## START

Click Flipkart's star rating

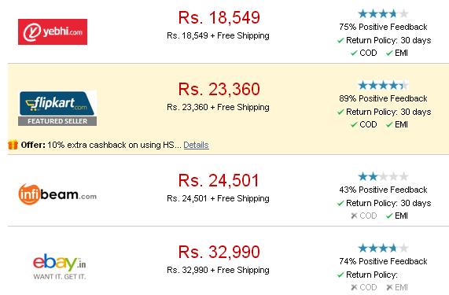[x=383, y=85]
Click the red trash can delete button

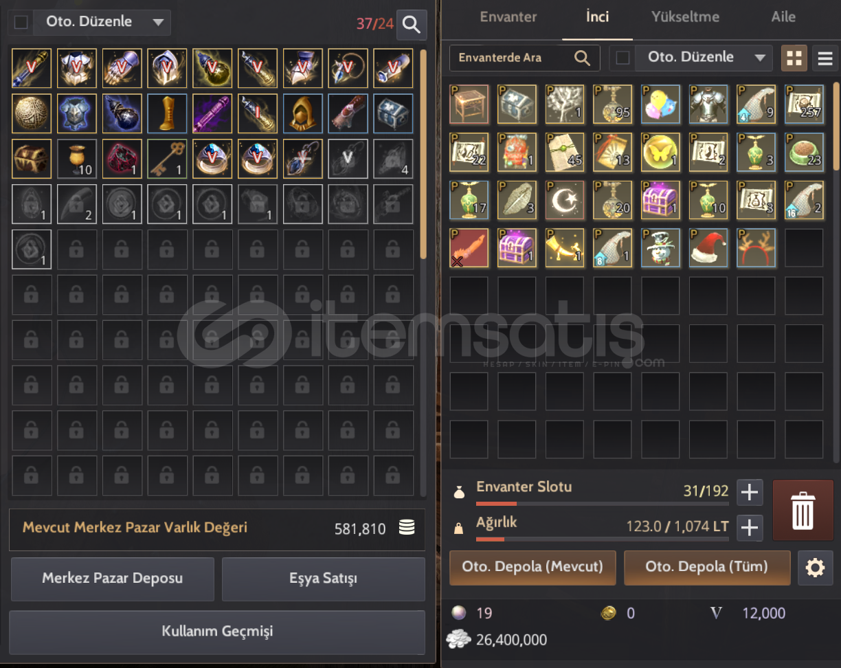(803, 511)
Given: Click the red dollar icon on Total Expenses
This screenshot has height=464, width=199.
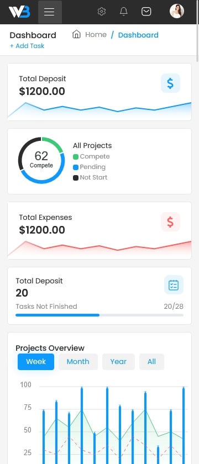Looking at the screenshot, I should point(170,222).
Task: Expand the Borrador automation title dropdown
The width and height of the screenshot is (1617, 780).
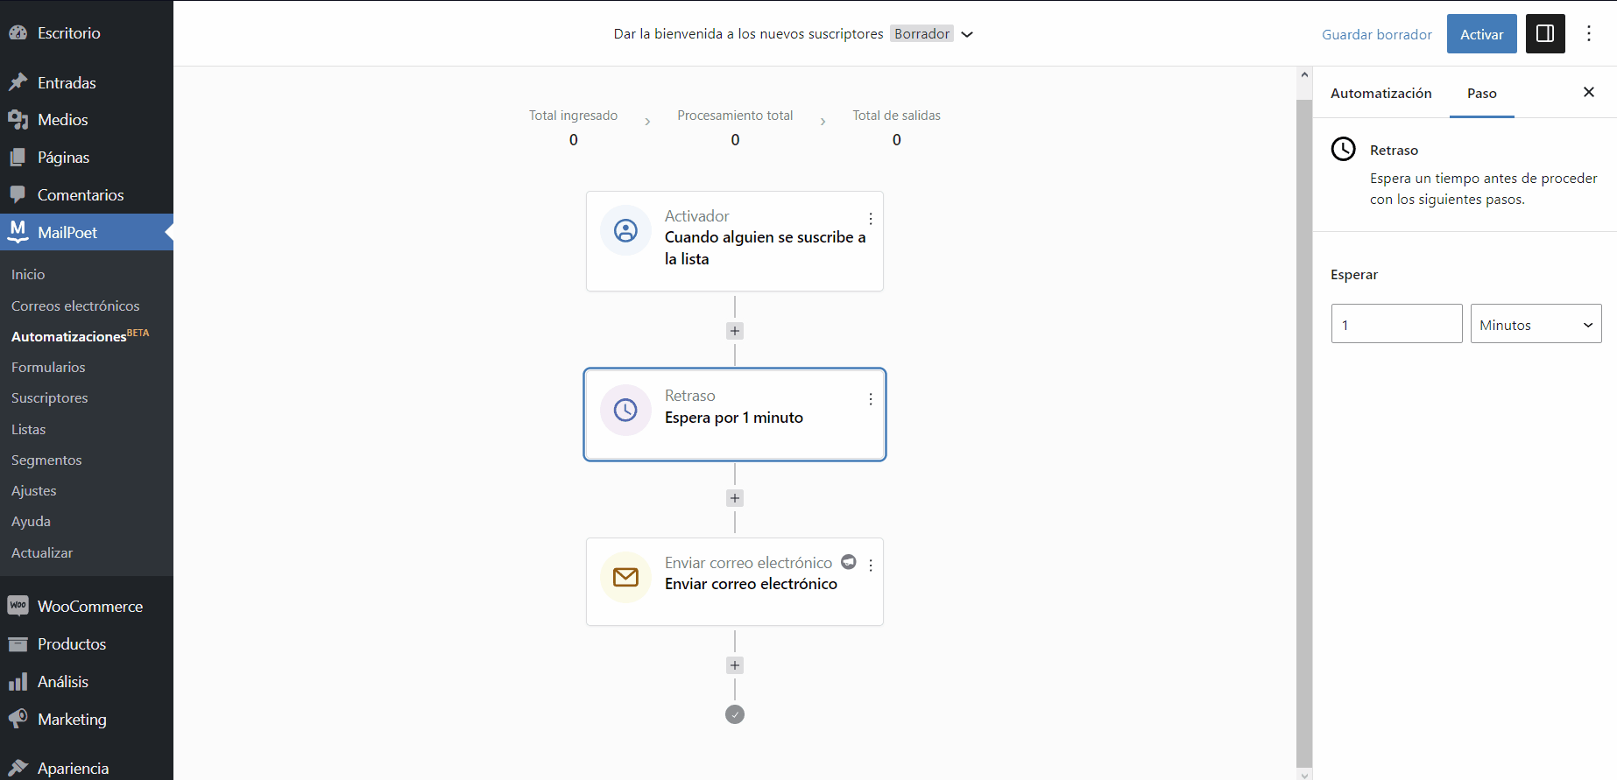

## END

Aim of the exercise: Lay out the lines of the listing above as a numbered list, skipping blank lines and leaving out the pictures.

Response for this exercise:
1. Click Flipkart's star rating
2. [x=383, y=85]
3. Click the red trash can delete button
4. (803, 511)
5. Given: Click the red dollar icon on Total Expenses
6. This screenshot has height=464, width=199.
7. Looking at the screenshot, I should point(170,222).
8. Task: Expand the Borrador automation title dropdown
9. The width and height of the screenshot is (1617, 780).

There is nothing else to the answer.